= Beginning of Section =

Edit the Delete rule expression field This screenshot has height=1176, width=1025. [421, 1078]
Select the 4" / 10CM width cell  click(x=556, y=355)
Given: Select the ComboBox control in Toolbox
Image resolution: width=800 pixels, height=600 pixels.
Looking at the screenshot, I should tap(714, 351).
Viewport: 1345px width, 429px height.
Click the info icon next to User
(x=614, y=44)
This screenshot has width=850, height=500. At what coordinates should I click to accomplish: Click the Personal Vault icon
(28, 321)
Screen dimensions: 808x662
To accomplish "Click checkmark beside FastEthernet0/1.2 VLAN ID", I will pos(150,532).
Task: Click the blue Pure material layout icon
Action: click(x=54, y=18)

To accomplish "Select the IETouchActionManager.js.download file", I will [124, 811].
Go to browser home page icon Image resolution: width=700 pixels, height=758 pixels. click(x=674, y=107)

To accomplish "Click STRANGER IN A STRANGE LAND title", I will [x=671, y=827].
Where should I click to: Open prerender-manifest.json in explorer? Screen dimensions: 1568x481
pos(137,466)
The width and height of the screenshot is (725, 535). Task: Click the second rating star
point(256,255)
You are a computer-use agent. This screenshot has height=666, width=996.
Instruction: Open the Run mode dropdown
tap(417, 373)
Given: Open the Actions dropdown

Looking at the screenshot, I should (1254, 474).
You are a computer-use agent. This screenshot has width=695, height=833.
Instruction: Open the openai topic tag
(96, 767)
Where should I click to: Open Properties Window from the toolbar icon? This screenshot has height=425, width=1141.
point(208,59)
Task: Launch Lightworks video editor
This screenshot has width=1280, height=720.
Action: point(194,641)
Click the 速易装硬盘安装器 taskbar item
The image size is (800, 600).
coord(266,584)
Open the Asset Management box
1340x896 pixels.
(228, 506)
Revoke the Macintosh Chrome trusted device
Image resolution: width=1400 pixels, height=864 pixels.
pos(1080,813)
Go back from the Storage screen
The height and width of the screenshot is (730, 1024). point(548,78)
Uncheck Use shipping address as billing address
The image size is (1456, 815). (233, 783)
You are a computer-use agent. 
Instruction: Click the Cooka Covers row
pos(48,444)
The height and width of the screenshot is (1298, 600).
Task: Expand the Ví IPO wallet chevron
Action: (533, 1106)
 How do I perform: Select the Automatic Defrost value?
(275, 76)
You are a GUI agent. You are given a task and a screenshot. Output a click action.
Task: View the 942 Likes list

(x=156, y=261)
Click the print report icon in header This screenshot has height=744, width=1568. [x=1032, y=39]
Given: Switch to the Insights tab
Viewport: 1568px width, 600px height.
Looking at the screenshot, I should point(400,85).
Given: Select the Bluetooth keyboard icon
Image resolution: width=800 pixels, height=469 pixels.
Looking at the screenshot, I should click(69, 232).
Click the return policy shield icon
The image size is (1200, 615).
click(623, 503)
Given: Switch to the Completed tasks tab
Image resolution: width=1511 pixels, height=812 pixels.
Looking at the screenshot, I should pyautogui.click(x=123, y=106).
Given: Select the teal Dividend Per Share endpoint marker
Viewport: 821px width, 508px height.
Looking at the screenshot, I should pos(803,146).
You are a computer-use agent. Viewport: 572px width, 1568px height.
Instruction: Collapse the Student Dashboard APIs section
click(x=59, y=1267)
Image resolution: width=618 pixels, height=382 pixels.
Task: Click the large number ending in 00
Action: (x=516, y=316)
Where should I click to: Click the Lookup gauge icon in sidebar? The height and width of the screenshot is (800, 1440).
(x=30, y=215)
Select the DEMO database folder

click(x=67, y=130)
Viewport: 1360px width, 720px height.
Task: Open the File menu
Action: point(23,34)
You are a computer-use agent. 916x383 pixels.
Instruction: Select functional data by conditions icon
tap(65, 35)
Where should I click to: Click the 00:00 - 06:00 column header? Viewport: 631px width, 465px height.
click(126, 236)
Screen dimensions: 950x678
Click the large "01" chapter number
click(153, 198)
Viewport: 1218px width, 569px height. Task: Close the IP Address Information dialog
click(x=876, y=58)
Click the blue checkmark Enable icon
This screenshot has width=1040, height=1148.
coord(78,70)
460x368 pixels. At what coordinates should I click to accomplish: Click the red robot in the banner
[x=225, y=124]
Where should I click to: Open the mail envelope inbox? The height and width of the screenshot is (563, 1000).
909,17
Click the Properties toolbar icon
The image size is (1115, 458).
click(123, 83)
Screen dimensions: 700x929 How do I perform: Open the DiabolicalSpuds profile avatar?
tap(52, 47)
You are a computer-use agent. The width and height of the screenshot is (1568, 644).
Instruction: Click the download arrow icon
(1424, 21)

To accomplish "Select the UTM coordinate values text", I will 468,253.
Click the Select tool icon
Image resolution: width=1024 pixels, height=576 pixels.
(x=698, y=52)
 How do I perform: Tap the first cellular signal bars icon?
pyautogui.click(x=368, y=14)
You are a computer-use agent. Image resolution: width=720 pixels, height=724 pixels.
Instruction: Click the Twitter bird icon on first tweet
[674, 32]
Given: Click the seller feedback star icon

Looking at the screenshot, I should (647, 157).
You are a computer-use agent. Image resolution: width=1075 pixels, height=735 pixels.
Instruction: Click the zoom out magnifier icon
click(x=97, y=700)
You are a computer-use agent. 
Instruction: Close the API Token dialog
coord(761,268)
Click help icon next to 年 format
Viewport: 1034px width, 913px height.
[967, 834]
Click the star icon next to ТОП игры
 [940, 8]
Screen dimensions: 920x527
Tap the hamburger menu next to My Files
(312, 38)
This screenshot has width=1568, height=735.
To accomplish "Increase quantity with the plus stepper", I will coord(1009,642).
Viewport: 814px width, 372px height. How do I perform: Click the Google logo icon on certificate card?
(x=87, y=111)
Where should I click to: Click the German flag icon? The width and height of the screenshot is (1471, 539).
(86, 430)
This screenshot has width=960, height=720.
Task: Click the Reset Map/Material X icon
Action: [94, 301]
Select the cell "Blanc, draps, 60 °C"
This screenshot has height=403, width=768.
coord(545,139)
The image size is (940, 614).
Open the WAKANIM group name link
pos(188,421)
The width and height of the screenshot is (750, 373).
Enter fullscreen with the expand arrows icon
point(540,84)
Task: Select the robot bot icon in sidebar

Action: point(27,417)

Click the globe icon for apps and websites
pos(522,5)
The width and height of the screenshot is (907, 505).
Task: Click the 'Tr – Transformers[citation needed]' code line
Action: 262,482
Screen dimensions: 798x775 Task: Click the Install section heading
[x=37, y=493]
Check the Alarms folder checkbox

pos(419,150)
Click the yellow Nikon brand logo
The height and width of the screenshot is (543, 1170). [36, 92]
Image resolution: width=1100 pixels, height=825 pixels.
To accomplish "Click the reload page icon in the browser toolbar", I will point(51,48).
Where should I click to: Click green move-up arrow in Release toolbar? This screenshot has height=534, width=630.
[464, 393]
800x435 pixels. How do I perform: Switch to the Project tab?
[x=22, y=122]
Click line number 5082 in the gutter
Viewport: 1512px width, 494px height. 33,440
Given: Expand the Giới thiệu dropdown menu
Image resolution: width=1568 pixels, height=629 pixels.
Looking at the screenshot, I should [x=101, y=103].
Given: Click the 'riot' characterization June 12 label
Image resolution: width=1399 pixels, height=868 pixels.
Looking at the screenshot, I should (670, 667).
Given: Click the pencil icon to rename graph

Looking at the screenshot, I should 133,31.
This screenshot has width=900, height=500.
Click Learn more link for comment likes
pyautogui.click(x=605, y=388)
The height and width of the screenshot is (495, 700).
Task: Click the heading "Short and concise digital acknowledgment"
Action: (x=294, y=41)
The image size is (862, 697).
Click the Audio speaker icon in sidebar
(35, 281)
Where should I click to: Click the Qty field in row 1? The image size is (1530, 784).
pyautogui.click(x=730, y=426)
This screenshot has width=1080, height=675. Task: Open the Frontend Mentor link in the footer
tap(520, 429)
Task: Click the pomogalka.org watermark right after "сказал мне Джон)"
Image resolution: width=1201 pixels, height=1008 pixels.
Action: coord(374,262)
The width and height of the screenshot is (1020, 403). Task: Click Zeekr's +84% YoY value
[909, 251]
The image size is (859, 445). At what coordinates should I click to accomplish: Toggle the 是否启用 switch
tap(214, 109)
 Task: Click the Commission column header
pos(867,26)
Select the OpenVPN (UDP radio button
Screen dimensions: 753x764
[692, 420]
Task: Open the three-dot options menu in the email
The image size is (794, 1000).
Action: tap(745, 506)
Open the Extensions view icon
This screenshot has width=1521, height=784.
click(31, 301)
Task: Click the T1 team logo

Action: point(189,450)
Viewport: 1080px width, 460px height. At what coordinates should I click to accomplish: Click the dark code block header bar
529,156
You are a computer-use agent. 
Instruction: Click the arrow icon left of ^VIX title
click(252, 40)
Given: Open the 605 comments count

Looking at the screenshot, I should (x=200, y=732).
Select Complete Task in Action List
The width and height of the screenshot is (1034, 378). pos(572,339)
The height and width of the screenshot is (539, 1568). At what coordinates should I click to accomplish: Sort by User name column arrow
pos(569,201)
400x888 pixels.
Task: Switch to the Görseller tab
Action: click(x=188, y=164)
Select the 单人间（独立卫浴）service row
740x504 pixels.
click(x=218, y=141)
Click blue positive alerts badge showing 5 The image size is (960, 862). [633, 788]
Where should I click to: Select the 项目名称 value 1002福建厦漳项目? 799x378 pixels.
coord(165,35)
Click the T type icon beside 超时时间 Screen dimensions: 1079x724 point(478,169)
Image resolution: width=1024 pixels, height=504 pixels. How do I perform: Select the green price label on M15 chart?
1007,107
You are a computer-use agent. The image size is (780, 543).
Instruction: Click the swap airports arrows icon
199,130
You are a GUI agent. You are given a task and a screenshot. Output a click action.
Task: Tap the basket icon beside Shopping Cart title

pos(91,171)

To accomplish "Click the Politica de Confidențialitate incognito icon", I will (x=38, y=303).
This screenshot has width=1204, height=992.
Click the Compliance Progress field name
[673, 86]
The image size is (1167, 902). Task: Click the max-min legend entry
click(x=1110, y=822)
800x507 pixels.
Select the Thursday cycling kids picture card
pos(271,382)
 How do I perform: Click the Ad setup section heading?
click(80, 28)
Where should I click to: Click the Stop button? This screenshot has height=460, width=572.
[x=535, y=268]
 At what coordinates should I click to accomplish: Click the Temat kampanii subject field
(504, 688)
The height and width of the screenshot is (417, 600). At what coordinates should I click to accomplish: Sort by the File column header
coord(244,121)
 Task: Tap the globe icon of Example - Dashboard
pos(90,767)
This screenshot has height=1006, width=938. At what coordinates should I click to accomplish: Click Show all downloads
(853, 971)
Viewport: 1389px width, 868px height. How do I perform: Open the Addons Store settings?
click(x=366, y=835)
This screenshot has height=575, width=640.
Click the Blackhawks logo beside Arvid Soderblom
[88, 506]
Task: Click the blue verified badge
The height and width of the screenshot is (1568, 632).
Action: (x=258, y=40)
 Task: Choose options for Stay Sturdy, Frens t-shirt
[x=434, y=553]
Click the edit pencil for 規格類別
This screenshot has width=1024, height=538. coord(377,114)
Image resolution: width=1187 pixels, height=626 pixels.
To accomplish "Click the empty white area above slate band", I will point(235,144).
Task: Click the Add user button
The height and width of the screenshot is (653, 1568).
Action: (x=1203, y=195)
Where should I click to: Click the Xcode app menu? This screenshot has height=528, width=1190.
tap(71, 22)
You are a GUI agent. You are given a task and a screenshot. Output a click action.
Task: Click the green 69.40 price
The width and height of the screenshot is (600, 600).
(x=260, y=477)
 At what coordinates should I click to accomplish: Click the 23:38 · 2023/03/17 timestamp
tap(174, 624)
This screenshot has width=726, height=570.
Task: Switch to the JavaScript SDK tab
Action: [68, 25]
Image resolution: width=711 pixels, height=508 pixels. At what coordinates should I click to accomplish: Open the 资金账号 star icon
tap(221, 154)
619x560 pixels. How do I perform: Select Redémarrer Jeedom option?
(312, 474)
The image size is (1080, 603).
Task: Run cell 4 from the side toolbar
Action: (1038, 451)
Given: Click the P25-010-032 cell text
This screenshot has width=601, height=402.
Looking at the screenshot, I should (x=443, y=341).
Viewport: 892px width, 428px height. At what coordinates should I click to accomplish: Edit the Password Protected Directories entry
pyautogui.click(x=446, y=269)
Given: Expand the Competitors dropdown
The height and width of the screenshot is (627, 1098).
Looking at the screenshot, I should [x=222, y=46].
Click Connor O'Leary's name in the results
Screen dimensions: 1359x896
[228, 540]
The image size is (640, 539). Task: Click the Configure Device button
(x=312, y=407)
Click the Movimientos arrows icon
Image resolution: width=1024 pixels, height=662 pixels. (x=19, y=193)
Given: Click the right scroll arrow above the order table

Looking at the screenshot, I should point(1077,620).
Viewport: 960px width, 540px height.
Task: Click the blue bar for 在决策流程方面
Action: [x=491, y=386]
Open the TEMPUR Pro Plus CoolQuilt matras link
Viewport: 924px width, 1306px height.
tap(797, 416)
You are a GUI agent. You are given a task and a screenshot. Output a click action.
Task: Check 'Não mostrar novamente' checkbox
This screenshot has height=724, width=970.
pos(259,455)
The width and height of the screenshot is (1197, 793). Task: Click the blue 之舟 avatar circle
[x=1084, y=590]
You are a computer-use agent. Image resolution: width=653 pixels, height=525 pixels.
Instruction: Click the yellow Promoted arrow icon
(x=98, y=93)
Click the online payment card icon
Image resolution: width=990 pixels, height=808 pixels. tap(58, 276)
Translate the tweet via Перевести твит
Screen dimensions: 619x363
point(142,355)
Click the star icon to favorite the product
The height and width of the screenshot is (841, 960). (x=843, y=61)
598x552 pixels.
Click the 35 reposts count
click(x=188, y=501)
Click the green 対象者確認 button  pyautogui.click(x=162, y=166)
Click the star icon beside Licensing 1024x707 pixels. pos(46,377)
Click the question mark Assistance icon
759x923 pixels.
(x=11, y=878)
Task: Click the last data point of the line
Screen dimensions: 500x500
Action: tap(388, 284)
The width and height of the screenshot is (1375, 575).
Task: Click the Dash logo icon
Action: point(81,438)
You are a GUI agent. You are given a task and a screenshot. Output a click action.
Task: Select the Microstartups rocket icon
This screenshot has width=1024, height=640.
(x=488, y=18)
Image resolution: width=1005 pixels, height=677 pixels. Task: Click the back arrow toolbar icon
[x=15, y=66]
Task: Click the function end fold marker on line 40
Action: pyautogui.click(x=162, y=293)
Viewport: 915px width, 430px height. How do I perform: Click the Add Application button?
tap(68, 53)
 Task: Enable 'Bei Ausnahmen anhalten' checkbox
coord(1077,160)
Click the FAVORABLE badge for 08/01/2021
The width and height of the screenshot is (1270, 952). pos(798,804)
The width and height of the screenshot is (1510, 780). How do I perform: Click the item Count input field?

= End of Section =

* **WHAT THE TASK ASKS**: Reading through the records above, report each line in which the string "page" is found.

* **RESPONSE TO THE TASK**:
Go to browser home page icon Image resolution: width=700 pixels, height=758 pixels. click(x=674, y=107)
To accomplish "Click the reload page icon in the browser toolbar", I will point(51,48).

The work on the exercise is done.